AI & Data Engineering
Advance your career into the world of AI and Data Science
Advance your career into the world of AI and Data Science
Started from July 2018, newly updated since 2019, we designed two tracks - data science and business analytics. For the first two months, you will take the fundamental sessions. For the next one month, you will take your own sessions catered to the track you choose. You can also take sessions from both tracks.
The course will be taught by experienced data scientist and machine learning experts from top tech companies. Faculty student ratio reaches 1:5. The course is tailored to meet industrial demands for artificial intelligence and data science positions. Experienced instructors to help you master the most cutting-edge skills in data science.
The companion coursework dives you into the most recent and relevant trends in the data science world: user stickiness analysis, text clustering, spark program development, and deep learning.
Students who took the course have gained offers in technology, finance and consulting industries including data scientist, machine learning engineers, data analytics and business analytics positions.
Instructor: Nathan
4 weeks of separate course tracks catered towards your career paths and interview requirements. The tracks are shared and connected with the option to be on both, so you can explore multiple opportunities at the same time.
Focus on developing your business sense with emphasis on business analytics, mathematical statistics, case studies, A/B testing and other necessary skills. Boosts your SQL and Python proficiency to get you ready for business analyst positions.
Gives you an in-depth training of cutting-edge technologies such as distributed systems and deep learning. With a higher standard in coding, we will prepared you for data scientist positions through 4+ machine learning projects.
Customer churn is a common business metric across different industries, like telecommunication, music, and video streaming service, SaaS. Therefore, it is very important to know how to analyze this metric which will influence the company strategy and future.
In this project, we will use different supervised machine learning models to predict if a banking customer will churn or not and do further analysis, then we'll also figure out the key factors related to customer churn, and guide the company to do better business actions to retain valuable customers. By completing the project, you will learn how to use Pandas for data exploration, data analysis, data preprocessing and Sklearn for machine learning models.
With the rise of Internet, customers are increasingly willing to express their opinions. We can find that customers are highly likely to check reviews before purchases and also prefer to share their reviews and user experience, especially for online shopping. So through analysis of customer reviews, the company can better understand customers’ opinions and needs, and can make more informed business decisions. In this project, we’ll use machine learning to analyze an e-commerce company’s customer reviews data and find out the insights and internal relations of the reviews. Further, we can use these information to help us solve some business use cases, like improve conversion rate.

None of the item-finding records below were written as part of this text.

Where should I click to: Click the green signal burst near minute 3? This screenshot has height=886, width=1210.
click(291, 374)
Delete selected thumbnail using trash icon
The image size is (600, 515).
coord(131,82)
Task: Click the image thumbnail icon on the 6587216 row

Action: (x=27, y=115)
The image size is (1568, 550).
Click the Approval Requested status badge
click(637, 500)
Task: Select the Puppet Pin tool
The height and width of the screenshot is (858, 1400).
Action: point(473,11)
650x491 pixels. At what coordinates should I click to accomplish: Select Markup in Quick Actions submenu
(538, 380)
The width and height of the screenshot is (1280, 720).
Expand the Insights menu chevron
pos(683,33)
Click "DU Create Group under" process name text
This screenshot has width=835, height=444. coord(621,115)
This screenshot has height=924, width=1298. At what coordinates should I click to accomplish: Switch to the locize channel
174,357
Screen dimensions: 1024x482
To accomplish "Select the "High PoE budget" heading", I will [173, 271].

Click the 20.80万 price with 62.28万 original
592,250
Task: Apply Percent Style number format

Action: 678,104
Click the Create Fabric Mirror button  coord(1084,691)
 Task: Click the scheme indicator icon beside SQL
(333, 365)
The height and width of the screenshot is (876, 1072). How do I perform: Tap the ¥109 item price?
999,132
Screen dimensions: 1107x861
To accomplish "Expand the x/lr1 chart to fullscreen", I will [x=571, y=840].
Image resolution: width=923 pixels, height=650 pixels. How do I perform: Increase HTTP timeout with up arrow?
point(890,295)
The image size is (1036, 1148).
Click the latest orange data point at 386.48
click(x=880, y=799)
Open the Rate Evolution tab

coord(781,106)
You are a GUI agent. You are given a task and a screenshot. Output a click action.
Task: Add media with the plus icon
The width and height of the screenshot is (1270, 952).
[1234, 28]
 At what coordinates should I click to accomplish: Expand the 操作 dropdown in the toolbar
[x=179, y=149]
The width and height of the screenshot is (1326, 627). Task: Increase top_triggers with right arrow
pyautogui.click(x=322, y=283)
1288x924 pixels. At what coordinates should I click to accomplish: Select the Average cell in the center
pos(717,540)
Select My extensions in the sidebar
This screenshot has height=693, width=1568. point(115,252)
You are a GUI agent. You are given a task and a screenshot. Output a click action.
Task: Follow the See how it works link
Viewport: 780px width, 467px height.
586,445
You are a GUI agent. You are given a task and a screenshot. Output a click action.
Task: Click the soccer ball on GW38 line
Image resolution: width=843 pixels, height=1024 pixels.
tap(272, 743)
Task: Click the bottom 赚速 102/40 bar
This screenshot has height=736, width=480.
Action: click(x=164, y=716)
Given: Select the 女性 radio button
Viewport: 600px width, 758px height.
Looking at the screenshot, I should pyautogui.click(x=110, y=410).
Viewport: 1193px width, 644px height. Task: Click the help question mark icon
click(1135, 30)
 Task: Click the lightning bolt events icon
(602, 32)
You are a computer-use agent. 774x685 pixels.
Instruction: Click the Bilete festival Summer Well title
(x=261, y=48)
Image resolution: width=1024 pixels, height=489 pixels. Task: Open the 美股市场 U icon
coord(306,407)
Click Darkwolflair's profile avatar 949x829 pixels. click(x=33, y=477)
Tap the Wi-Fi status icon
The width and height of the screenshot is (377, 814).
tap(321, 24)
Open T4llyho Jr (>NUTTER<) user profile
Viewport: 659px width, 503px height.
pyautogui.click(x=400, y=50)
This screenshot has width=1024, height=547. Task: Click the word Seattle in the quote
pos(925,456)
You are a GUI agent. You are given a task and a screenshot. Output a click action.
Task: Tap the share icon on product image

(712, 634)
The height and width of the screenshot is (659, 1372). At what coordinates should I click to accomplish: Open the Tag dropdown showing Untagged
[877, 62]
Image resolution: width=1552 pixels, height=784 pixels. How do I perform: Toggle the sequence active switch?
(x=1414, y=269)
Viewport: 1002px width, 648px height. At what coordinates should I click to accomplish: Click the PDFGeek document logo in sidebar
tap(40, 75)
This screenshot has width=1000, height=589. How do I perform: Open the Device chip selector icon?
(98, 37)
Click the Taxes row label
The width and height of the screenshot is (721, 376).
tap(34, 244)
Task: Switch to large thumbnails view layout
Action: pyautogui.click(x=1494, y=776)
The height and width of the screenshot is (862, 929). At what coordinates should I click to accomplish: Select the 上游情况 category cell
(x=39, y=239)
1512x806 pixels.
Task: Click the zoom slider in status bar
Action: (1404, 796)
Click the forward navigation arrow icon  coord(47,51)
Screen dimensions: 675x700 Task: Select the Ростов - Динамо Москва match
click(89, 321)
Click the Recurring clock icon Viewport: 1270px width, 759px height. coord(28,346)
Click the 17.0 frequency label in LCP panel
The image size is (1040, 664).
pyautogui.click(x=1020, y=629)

Big data analysis is an essential skill for data scientist. Data scientist needs to build an entire pipeline includes data collection, data cleaning and data modeling.
This project is based on crime data in the San Francisco area. It will lead students to establish a data analysis workflows including data collection, cleaning, storage, and analysis. Based on analyzing and modeling for the crime and weather data, a possible crime event prediction model was established.
Recommendation system is the most profitable department in Google, Facebook, Airbnb, Uber and other startup companies. The ability to design and build a recommendation system is the most important and attractive capability for a data scientist.
This project will lead you to become an expert in building a recommendation system for big data. Netflix movie rating data are used to build the recommendation system, and help you to be and expert in recommendation system by mastering of machine learning algorithm to system implementation. You would come to master the skills on Spark machine learning pipeline building and collaborative filtering model automatically tuning, and apply the built model on Netflix movie rating data.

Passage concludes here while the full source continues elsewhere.